Always disconnect compressed air when: Leaving a nailer unattended; Travelling up and down a ladder or stairs; Passing nail gun to a co-worker; Clearing jammed nails; Performing any other maintenance on a nail gun.
Recognize the dangers of awkward position work and provide extra time and precautions: Use a hammer if you cannot reach the work while holding nailer with your dominant hand.
Use a hammer or reposition for work at face or head height. Recoil is more difficult to control and could be dangerous.
Use a hammer or full sequential trigger nailer when working in a tight space. Recoil is more difficult to control and double fires could occur with contact triggers.
Take extra care with toe-nailing. Nail guns can slip before or during firing because the gun cannot be held flush against the work piece. Use a nail gun with teeth on the safety contact to bite into the work piece to keep gun from slipping during the shot. Use the trigger to fire only after the safety contact piece is positioned.
Recognize the dangers of nail gun work at height and provide extra time and precautions: Set up jobs to minimize the need for nailing at height.
Consider using scaffolds rather than ladders.
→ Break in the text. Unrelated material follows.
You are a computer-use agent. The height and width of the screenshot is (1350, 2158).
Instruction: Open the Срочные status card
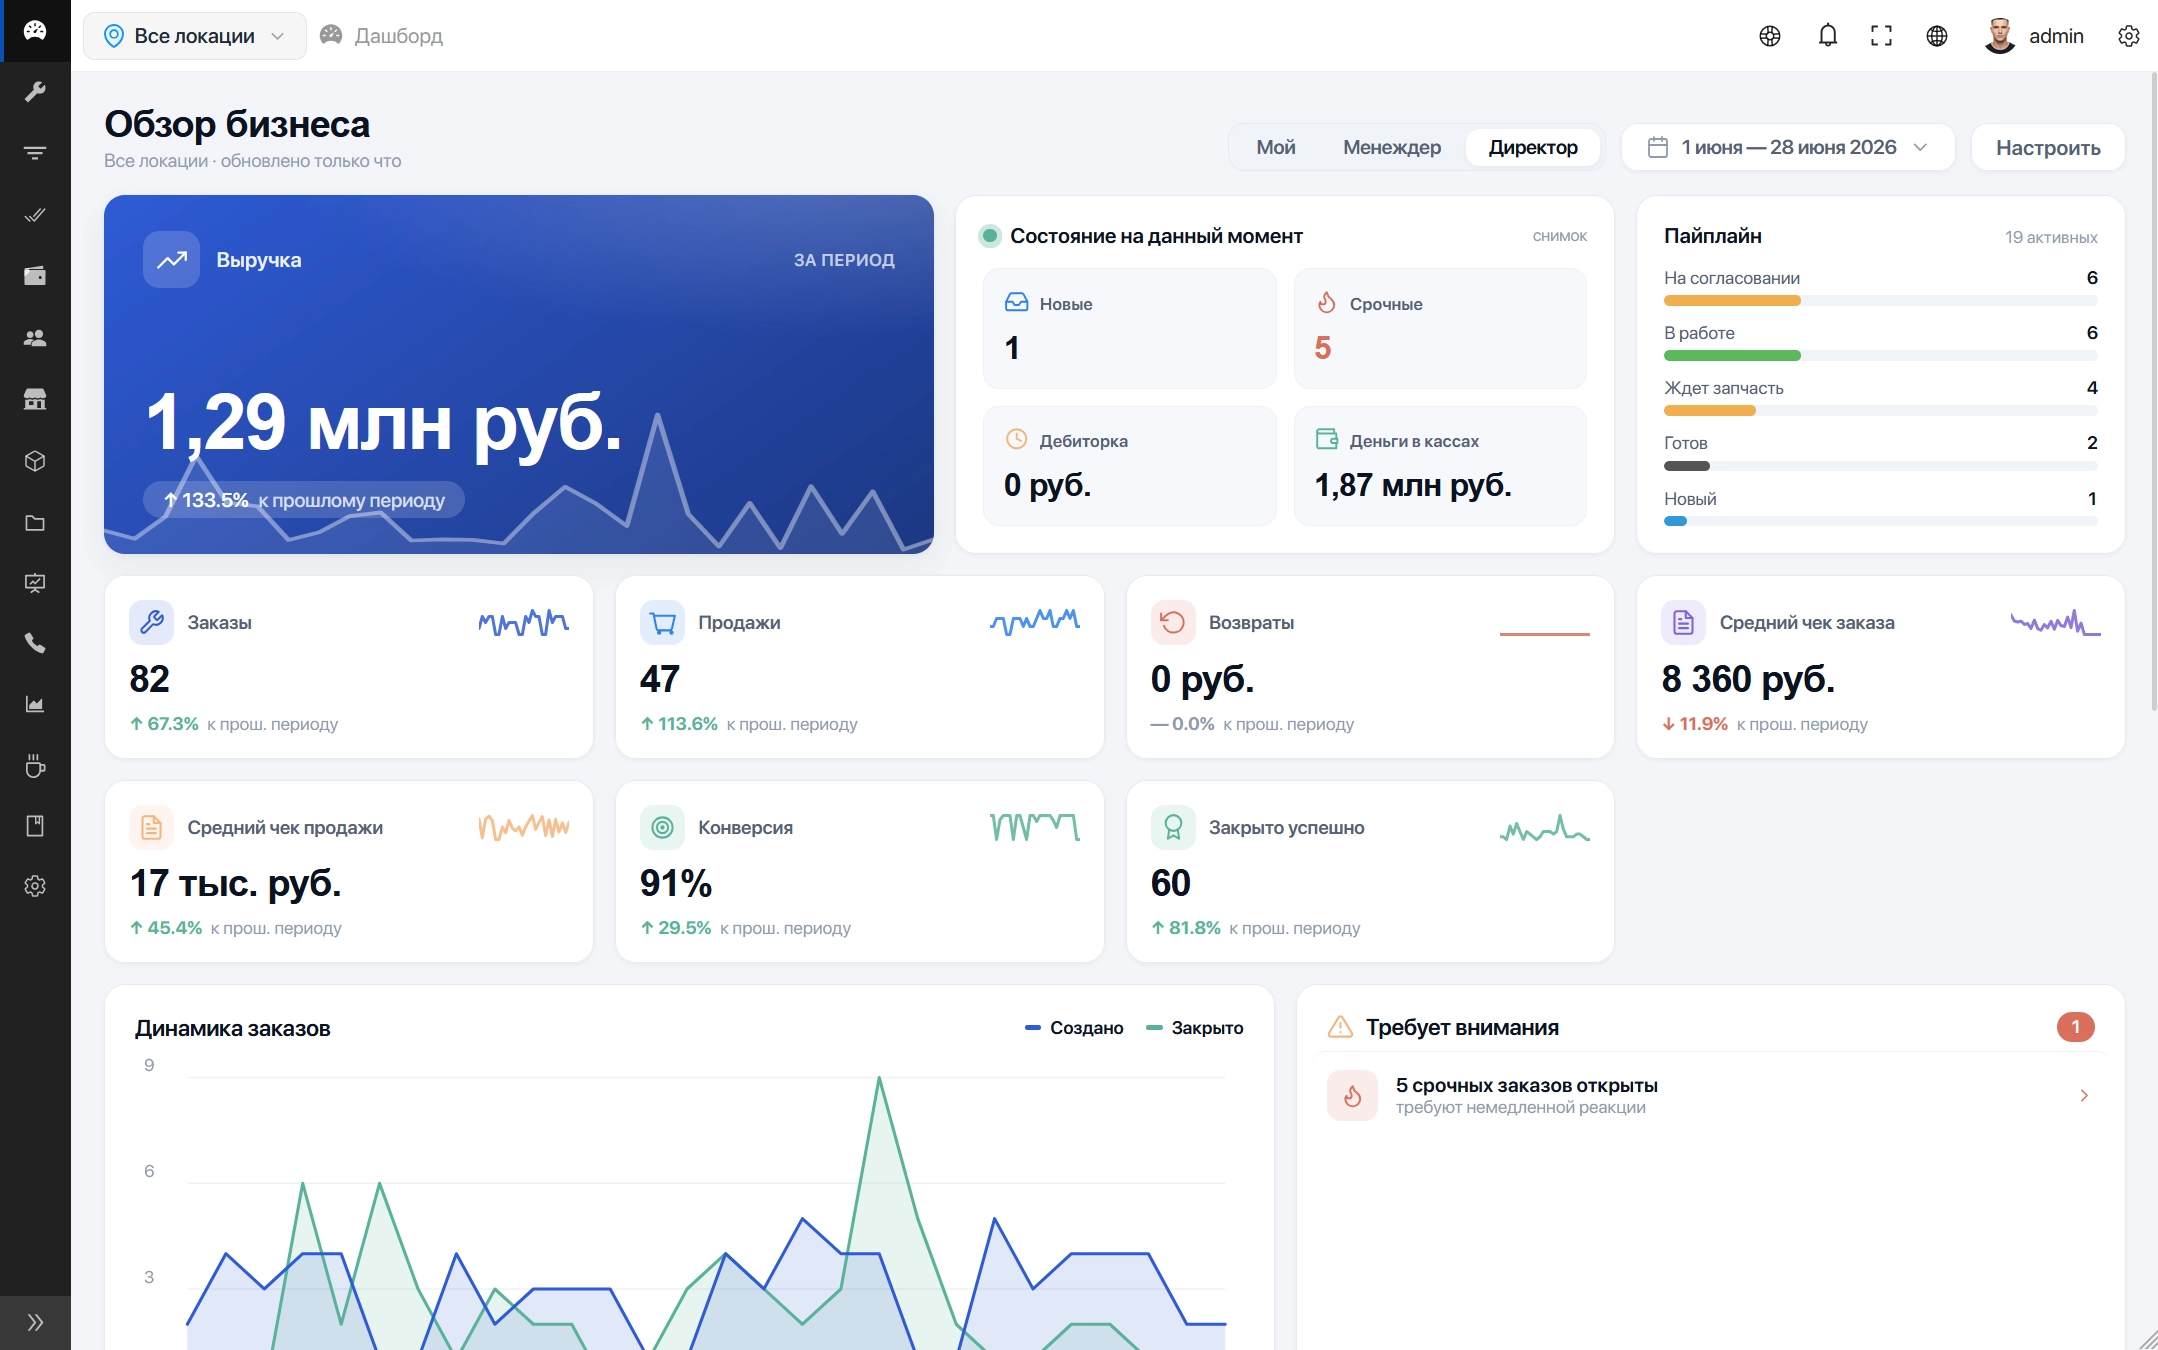point(1440,328)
If work must be done on ladders, use full sequential trigger nailers to prevent nail gun injuries which could occur from bumping a leg while climbing up or down a ladder.
Position ladders so you don’t have to reach too far. Your belt buckle should stay between side rails when reaching to the side.
Maintain three contact points with the ladder at all times to prevent a fall—this means clamps may need to be used for placement work. Holding a nailer in one hand and the work piece with the other provides only two contact points (your feet). Reaching and recoil can make you lose your balance and fall. Falls, especially with contact trigger nailers, can result in nail gun injuries.
Never bypass or disable nail gun safety features. Tampering includes removing spring from the safety-contact tip and/or tying down, taping or otherwise securing trigger so it does not need to be pressed. Tampering increases the chance nail gun will fire unintentionally both for the current user and anyone else who may use the nail gun. There is NO legitimate reason to modify or disable a nail gun safety device!
Keep fingers off trigger when holding or carrying a nail gun. If this is not natural, use a full sequential nail gun or set down the nailer until beginning to nail again.
Never lower nail gun from above or drag the tool by the hose. If nail-gun hose gets caught on something, don’t pull on hose. Go find the problem and release the hose.
Never use a nailer with the non-dominant hand.
Properly used, a nail gun can safely speed up your new pole building’s construction. And, it is a great gift for the Do-It-Yourselfer on your list. Print two copies of my list of Do’s and Don’ts and include one with the nailer gift, and hang the other near where your own nailer is stored – taped to the storage box or cupboard door. I know at Hansen Buildings, all equipment and tools operators are required to read safety rules and “sign off” before they are allowed to use them. Don’t you want the same basic nail gun safety measures followed for your loved ones?
This week the Pole Barn Guru answers reader questi...
A Baker’s Dozen Post-Frame Home Myths This arti...
Loyal reader RUSS in PIPERSVILLE writes: “We ar...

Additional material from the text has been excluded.